DATA SUPPLIED –
_ _ _ _ _
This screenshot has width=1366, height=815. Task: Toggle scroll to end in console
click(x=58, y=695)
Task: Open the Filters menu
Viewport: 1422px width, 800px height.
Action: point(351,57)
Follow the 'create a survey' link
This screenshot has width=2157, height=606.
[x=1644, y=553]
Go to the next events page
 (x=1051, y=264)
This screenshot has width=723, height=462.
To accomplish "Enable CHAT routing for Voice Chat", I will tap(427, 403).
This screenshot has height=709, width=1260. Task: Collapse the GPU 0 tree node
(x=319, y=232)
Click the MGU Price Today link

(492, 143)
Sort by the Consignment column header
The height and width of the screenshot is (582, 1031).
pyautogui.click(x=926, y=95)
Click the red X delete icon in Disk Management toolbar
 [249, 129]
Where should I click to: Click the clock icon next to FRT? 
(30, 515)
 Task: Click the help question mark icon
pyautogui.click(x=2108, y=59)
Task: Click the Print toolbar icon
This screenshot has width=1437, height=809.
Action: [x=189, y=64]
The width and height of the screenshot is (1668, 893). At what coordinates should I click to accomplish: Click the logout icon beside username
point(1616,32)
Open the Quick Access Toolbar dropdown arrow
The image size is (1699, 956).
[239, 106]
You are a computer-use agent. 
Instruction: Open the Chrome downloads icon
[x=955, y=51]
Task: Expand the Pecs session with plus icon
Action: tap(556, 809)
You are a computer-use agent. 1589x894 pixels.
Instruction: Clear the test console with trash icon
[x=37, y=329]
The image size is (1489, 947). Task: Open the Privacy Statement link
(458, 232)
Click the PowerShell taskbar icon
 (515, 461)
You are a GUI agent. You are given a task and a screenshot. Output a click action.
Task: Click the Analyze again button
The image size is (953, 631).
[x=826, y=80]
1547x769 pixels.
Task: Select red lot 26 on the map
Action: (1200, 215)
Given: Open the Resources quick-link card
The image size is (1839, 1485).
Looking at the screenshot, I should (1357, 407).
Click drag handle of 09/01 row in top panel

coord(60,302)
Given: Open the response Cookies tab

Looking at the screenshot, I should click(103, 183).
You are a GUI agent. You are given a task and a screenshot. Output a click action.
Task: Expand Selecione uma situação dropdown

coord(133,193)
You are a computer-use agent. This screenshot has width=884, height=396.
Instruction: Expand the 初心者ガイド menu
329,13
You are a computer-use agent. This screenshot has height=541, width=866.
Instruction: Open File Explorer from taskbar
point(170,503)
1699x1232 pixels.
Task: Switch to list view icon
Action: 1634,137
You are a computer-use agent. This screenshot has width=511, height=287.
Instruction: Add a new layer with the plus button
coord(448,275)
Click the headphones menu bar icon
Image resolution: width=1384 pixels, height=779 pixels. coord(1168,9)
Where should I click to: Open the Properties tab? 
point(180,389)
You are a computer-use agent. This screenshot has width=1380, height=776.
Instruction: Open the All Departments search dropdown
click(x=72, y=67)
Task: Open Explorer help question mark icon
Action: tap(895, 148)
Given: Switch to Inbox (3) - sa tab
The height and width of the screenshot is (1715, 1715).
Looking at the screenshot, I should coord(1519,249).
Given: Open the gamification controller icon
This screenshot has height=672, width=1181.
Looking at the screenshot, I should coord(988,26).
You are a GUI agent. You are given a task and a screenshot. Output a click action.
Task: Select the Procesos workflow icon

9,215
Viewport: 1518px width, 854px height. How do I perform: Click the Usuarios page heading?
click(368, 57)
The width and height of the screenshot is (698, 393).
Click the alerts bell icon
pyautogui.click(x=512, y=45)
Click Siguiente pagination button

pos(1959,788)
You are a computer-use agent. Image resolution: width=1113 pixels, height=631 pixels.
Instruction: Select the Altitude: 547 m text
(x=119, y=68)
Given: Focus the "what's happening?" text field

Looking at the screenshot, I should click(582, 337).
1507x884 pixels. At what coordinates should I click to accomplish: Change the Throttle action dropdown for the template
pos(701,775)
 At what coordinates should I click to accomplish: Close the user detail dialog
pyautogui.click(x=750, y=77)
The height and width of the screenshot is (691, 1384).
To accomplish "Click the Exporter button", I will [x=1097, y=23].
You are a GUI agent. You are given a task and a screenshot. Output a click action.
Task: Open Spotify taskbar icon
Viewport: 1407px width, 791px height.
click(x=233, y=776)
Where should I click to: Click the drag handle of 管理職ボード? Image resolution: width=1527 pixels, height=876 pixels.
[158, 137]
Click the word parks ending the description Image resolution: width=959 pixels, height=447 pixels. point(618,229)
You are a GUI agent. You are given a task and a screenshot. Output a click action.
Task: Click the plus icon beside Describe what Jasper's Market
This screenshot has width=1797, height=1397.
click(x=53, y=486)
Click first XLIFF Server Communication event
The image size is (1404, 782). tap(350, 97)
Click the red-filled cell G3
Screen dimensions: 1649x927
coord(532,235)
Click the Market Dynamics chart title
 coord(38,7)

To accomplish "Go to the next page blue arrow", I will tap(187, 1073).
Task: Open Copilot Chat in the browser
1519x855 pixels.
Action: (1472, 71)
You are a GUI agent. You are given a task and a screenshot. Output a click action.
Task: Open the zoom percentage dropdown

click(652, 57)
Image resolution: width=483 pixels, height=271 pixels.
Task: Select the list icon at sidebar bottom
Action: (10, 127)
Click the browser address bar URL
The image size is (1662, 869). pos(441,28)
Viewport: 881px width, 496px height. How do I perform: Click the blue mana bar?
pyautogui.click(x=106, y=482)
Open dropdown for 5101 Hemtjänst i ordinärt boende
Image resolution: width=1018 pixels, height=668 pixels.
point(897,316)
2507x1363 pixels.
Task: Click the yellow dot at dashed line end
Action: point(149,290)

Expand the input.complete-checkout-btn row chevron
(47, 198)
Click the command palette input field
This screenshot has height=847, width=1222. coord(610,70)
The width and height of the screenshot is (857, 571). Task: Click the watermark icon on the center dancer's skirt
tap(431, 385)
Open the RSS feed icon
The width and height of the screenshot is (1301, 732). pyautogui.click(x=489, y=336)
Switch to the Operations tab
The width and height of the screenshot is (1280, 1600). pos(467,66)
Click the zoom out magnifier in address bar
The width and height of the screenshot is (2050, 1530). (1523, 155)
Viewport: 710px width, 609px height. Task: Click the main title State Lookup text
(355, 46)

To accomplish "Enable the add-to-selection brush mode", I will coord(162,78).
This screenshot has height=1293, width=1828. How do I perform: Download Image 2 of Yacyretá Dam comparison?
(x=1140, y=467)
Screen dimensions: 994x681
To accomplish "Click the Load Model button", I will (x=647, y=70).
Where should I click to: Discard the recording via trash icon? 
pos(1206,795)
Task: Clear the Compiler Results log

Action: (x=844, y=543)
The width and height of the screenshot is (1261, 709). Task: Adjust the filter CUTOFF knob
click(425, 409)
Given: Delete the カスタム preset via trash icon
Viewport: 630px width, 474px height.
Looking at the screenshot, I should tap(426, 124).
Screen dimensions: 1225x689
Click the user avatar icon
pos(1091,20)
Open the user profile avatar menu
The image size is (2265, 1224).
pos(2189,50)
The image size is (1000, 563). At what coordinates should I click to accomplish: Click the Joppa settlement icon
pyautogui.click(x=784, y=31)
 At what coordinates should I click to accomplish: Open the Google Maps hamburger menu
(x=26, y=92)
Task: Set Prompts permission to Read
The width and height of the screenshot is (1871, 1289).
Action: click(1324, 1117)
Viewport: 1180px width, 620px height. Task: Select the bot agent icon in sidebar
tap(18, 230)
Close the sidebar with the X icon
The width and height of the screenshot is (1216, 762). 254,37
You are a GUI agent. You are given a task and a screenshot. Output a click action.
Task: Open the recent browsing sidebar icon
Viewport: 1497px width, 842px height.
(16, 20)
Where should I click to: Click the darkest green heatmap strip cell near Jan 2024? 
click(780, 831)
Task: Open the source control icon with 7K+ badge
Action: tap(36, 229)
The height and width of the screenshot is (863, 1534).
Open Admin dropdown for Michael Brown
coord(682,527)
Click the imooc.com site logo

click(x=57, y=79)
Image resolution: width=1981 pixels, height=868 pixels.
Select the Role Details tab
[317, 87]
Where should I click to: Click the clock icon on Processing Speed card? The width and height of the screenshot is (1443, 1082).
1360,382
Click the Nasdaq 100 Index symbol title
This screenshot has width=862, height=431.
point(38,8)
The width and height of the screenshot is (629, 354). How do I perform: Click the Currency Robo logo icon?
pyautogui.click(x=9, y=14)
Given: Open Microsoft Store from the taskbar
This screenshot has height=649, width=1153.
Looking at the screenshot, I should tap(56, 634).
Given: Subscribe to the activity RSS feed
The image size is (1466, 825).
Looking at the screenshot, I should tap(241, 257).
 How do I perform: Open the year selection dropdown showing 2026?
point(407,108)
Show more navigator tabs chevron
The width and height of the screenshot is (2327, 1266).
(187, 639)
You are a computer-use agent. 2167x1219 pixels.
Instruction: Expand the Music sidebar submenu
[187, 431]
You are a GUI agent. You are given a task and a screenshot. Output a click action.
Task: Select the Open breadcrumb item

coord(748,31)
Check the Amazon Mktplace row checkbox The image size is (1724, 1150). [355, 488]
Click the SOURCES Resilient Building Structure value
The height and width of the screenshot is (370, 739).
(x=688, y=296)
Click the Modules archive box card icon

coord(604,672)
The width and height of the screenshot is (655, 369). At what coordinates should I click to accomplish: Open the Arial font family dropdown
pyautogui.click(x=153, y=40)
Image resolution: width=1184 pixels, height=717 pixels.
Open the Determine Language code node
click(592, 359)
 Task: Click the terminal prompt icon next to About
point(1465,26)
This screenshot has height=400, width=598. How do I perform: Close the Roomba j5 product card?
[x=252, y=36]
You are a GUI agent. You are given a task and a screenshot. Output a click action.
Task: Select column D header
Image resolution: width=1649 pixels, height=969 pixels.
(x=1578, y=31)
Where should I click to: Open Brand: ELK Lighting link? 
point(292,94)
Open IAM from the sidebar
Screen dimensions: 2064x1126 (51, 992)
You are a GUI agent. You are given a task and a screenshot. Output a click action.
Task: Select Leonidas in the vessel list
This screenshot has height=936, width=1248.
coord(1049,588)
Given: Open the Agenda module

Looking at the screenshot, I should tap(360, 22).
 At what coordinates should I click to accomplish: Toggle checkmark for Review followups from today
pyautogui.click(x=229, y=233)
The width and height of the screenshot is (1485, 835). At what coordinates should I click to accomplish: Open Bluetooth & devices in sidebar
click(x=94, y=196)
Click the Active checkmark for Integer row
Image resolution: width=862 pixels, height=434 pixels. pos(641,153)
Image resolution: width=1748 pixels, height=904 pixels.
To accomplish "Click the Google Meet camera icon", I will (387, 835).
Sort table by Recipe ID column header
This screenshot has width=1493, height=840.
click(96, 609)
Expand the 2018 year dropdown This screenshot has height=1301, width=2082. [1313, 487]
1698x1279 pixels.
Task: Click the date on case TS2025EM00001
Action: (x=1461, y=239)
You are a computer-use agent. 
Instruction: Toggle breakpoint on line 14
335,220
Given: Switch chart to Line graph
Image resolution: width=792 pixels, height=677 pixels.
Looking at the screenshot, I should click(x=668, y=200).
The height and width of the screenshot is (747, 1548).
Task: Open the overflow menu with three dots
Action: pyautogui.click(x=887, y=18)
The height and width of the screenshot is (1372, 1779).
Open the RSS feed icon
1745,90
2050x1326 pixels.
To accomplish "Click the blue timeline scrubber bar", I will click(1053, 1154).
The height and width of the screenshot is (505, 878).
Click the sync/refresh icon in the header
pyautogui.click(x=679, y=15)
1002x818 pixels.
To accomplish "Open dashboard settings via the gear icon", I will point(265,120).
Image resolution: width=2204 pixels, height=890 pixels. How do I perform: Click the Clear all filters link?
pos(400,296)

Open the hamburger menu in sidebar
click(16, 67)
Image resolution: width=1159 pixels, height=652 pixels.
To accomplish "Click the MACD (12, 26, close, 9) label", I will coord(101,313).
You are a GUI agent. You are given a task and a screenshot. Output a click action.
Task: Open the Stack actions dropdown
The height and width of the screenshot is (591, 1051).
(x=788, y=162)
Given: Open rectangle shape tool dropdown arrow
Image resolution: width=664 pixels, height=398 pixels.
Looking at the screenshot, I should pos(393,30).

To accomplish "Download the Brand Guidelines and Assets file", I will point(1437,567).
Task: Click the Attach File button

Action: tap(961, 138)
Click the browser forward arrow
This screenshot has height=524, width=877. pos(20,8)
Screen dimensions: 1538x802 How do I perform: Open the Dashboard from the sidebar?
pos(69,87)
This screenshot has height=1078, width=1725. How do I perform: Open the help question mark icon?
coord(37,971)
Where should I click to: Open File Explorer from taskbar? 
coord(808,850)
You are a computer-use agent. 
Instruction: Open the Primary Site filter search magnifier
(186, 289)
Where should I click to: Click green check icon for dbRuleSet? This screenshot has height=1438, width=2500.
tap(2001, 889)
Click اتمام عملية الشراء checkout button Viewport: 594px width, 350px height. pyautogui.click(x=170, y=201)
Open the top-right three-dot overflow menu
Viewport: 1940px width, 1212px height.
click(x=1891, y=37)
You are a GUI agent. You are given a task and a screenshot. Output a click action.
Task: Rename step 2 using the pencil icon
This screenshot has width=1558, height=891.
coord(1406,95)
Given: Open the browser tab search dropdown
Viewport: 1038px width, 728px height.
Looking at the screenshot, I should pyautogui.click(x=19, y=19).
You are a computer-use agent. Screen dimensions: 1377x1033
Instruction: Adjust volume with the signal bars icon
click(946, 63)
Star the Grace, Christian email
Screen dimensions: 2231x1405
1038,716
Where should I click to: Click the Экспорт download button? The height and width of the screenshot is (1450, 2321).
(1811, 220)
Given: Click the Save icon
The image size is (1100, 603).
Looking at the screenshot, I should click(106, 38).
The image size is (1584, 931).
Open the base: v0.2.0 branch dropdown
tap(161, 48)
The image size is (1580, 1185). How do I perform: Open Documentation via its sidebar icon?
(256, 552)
_ _ _ _ _
All lines above from the one holding "Given: Open the response Cookies tab" to the one holding "has width=1380, height=776.", inclusive, are to be copied exactly; no other line is wanted.

ANSWER –
Given: Open the response Cookies tab

Looking at the screenshot, I should click(103, 183).
You are a GUI agent. You are given a task and a screenshot. Output a click action.
Task: Expand Selecione uma situação dropdown

coord(133,193)
You are a computer-use agent. This screenshot has width=884, height=396.
Instruction: Expand the 初心者ガイド menu
329,13
You are a computer-use agent. This screenshot has height=541, width=866.
Instruction: Open File Explorer from taskbar
point(170,503)
1699x1232 pixels.
Task: Switch to list view icon
Action: 1634,137
You are a computer-use agent. This screenshot has width=511, height=287.
Instruction: Add a new layer with the plus button
coord(448,275)
Click the headphones menu bar icon
Image resolution: width=1384 pixels, height=779 pixels. coord(1168,9)
Where should I click to: Open the Properties tab? 
point(180,389)
You are a computer-use agent. This screenshot has width=1380, height=776.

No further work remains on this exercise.